• **SOURCE TEXT**:
= Beginning of Section =

The final process would look like this:
- Cron Job Initiation: A cron job triggers the file export function.
- Data Retrieval: All the data is gathered from the database in one trip, formatted as much as possible by PostgreSQL.
- Row Processing: We manipulate each row using a generator that formats the row, freeing up the memory taken by it as soon as it's no longer needed.
- CSV File Creation: We write these rows to a CSV file using NodeJS's streaming features.
- XLSX File Generation: We read the CSV file with the XLSX library, zip it, and send it to S3.
The new process handled up to 10 times the amount of data we had at the time, ensuring scalability for years to come. It now takes about 10 minutes, instead of the previous two hours, meaning fewer resources are needed, and the development experience is faster, increasing productivity.
Further optimizations could be applied by:
-
"Streaming" Data from the Database: By breaking it up into chunks, we avoid running out of memory regardless of the dataset size. An example can be found in
query-commissions.php
atgetShopCommissions
. -
Using More Performant Languages: Instead of writing the XLSX using JavaScript or a slow language, we can call a script in a performant language, just as we would with a function. An example can be found in
index.php
atcsvToXlsx
.
The project uses Docker to handle the server and database, make
to improve the dev experience, PHP as our backend language, and csv2xlsx, a Go library that converts CSV files into XLSX. I've also replaced the zip library with tar
, as its performance is very good and it comes pre-installed in the Docker image.
This is a demo of an app for business owners, allowing them to monitor their shops. Another special feature is enabling users to make a commission with friends, so we need to aggregate data from multiple tables to show who took part in a commission and their reviews.
We export all of the commissions that occurred in all of the shops of a given owner, totaling 500,000 rows (with 10 columns) per shop. The process probably has much higher capabilities, but I was satisfied with this result.
- Select Shop ID: Landing at
localhost:3000/html/index.php
, you can select the ID of a shop. - Request Export: Make a POST request with the ID of the shop's owner.
- Create Temporary Folders: Create temporary folders for handling the files needed for the export. This folder uses the current timestamp to ensure uniqueness, allowing multiple exports to occur simultaneously.
- Create a Temporary View: Create a temporary view of the complete data we want to export. This makes subsequent accesses to the data quick and opens the door to breaking up our data into chunks and streaming it to the backend.
- Process Data in Chunks: Retrieve chunks of 100,000 rows using a generator; push the rows one by one through another generator to format them and then stream them to disk in a CSV file.
- Generate XLSX File: Use the Go library
csv2xlsx
to obtain an XLSX file containing a sheet for each shop, each containing all of its commissions. - Zip and Send the File: Use
tar
to zip the file efficiently and send it to the client.
You need to have make
and docker
installed on your machine.
Docker will take care of installing PostgreSQL and PHP (along the GO library dependency).
You can start the project by calling
make
This will bring up the containers and seed the database. You can monitor for the database status by running:
docker compose logs -f database
After seeding has completed, you can visit localhost:3000/html/index.php
, select the id and run the export. It will take a bit of time depending on your machine (11 minutes on my machine) and download the file once its done.
When you want to shut down the process, you can press 'q' or run from another terminal
make stop
You can look at the folder where index.php
is located to see the process at work, building temporary folders and files, putting them together, zipping and then cleaning up.
You can use the scripts in /bin
to inspect the database.
./bin/connect-db.sh
This calls psql
under the hood to connect you to the db used in the app.
Since we are breaking the data coming from the DB into chunks and streaming it to disk, the current bottlenecks are the csv2xlsx library (if it doesn't stream data to the xlsx file) and PostgreSQL's memory.

= End of Section =

• **INPUT DATA**:
= Beginning of Section =

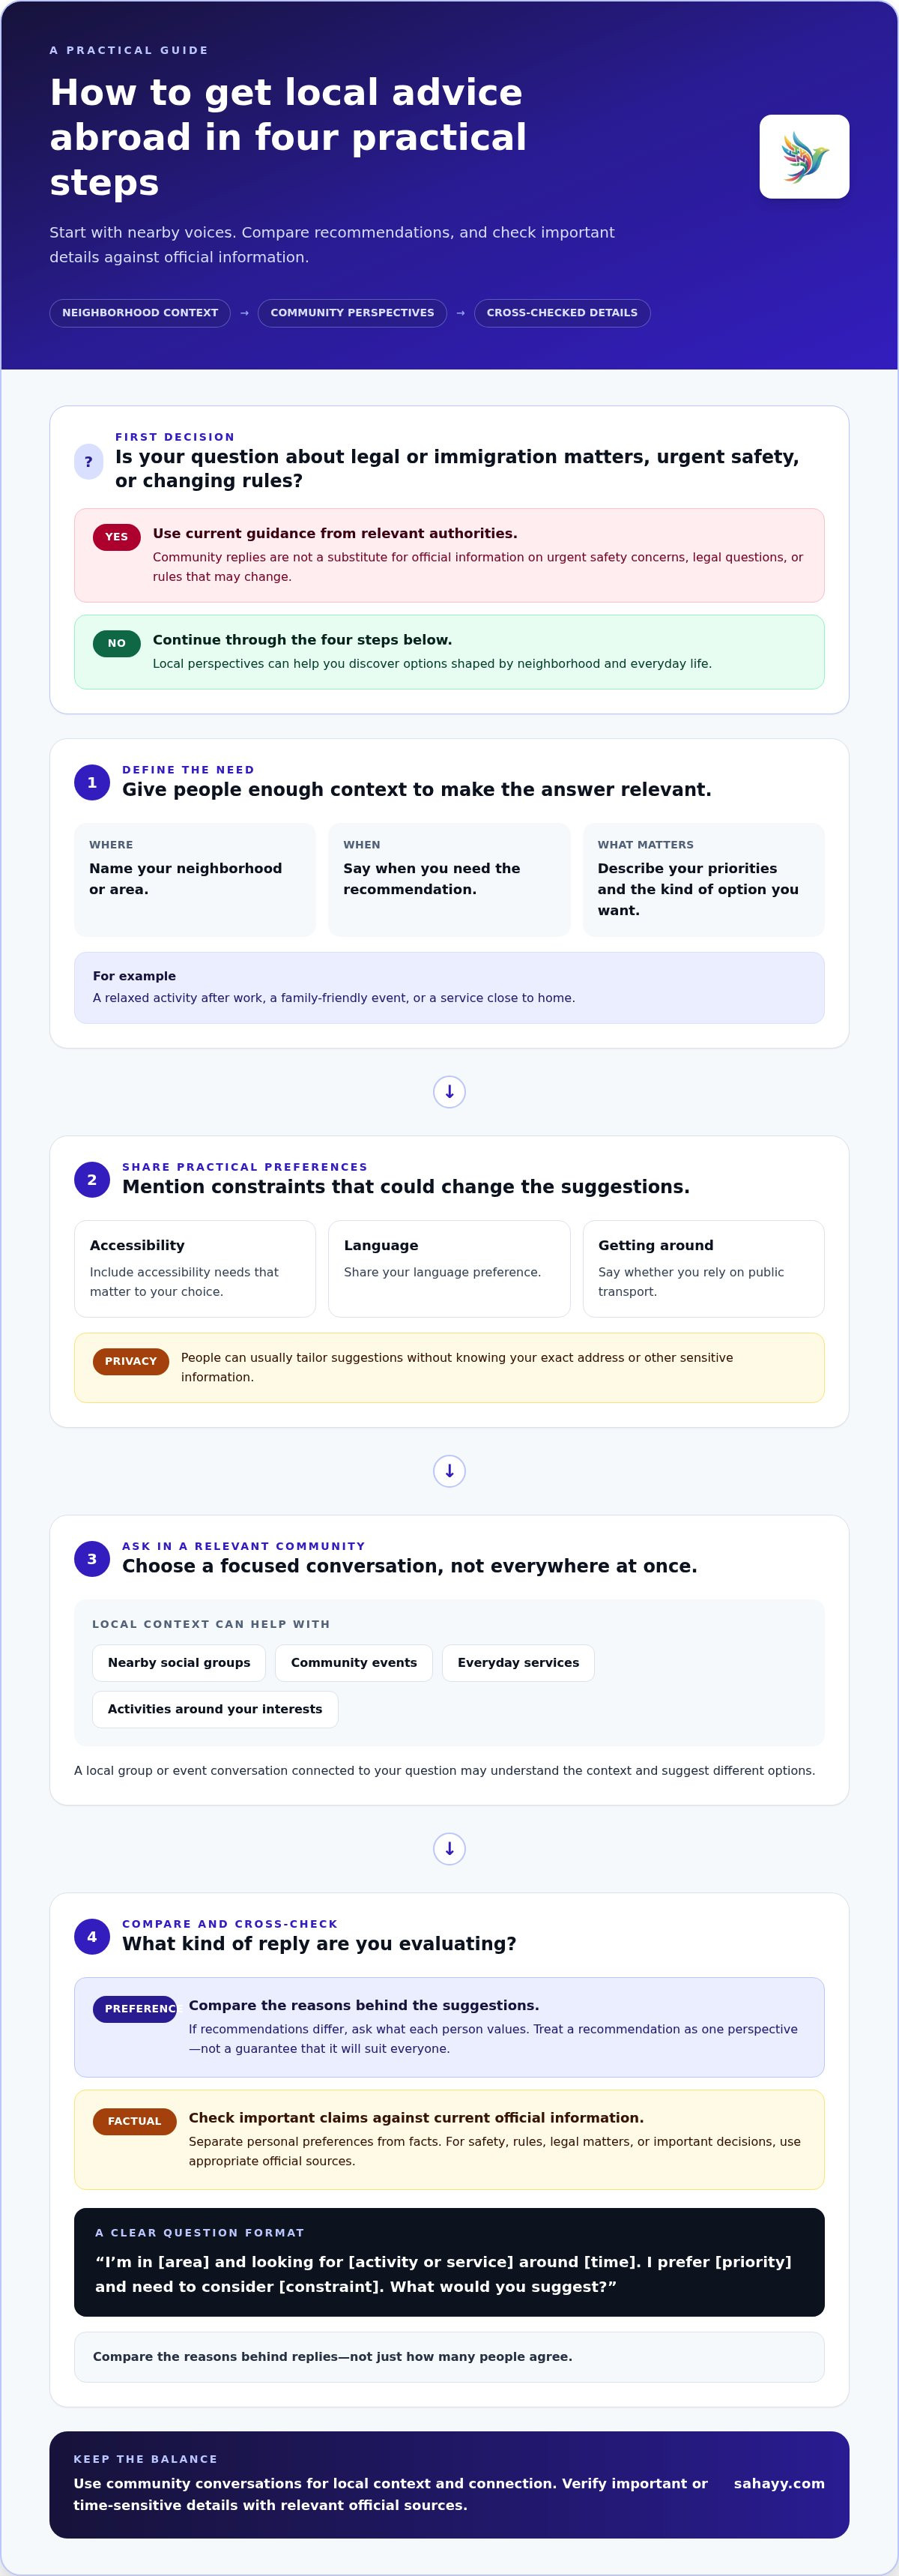Click the step 1 number circle
This screenshot has height=2576, width=899.
click(92, 782)
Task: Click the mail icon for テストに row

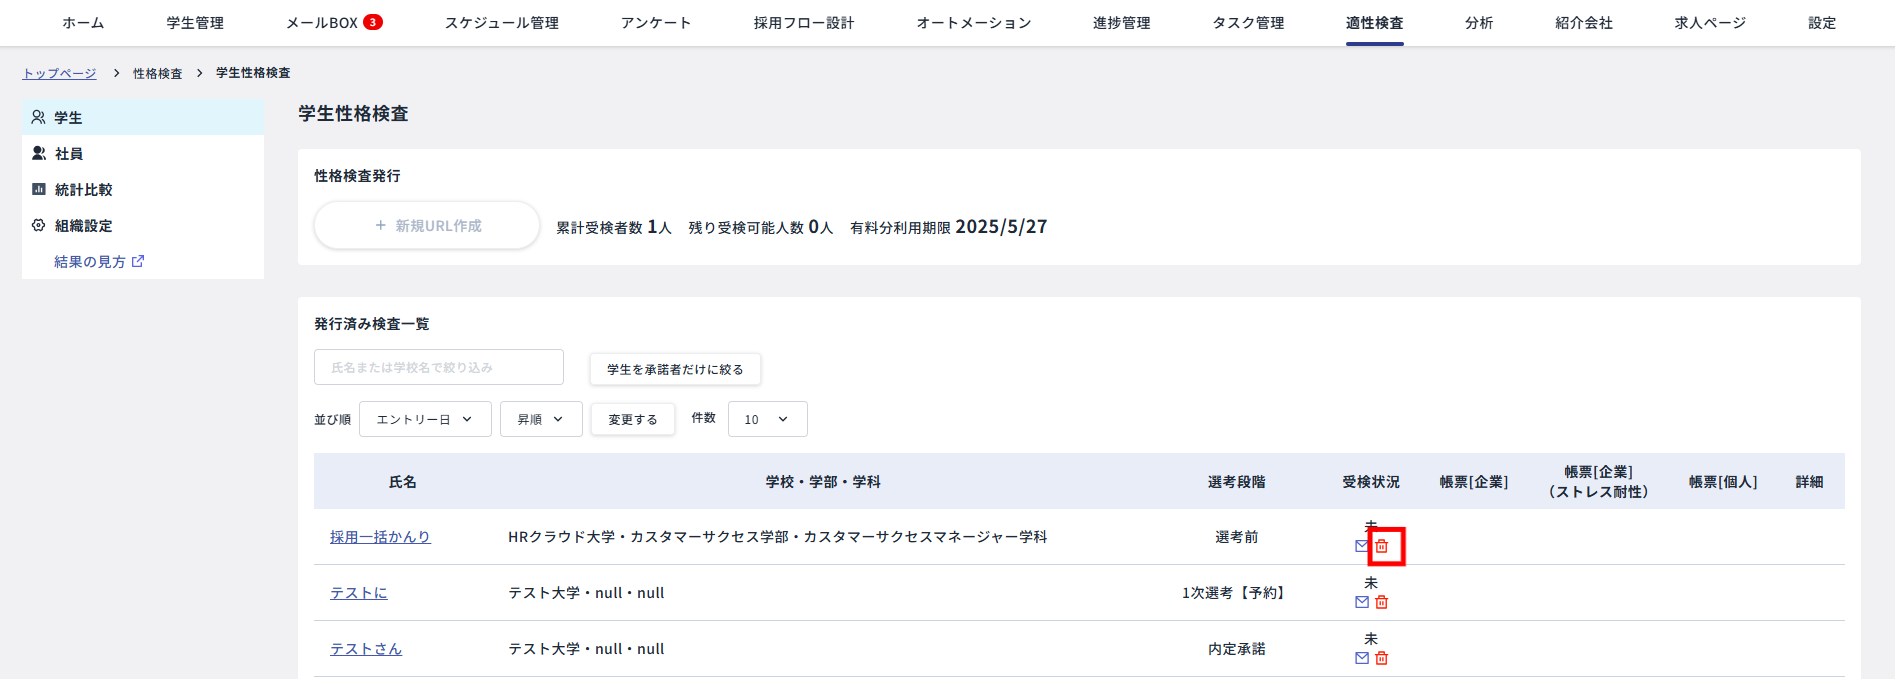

= End of Section =

• **WHAT TO WORK ON**:
Reproduce the passage of the export write-up that opens with "We export all" and closes with "to the backend.", substituting "date and time" for "timestamp".

• **ANSWER SPACE**:
We export all of the commissions that occurred in all of the shops of a given owner, totaling 500,000 rows (with 10 columns) per shop. The process probably has much higher capabilities, but I was satisfied with this result.
- Select Shop ID: Landing at
localhost:3000/html/index.php
, you can select the ID of a shop. - Request Export: Make a POST request with the ID of the shop's owner.
- Create Temporary Folders: Create temporary folders for handling the files needed for the export. This folder uses the current date and time to ensure uniqueness, allowing multiple exports to occur simultaneously.
- Create a Temporary View: Create a temporary view of the complete data we want to export. This makes subsequent accesses to the data quick and opens the door to breaking up our data into chunks and streaming it to the backend.